[Exercise data]
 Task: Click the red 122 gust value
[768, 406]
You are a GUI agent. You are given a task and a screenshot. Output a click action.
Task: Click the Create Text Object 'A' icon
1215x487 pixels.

---

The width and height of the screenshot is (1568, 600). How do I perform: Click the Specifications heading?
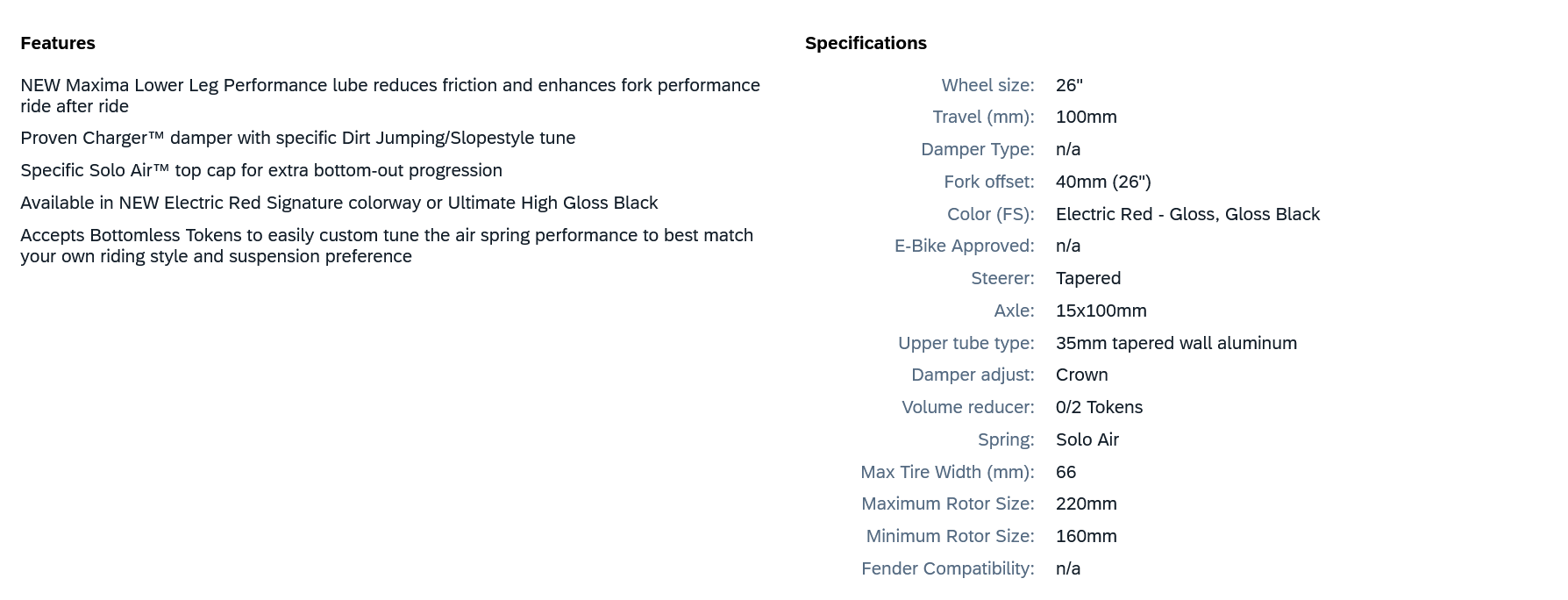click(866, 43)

[Instructions for the task]
Would you please copy, word for word, everything above from the line containing "Task: Click the red 122 gust value" down to the line containing "1215x487 pixels.", those two lines included?

[Answer space]
 Task: Click the red 122 gust value
[768, 406]
You are a GUI agent. You are given a task and a screenshot. Output a click action.
Task: Click the Create Text Object 'A' icon
1215x487 pixels.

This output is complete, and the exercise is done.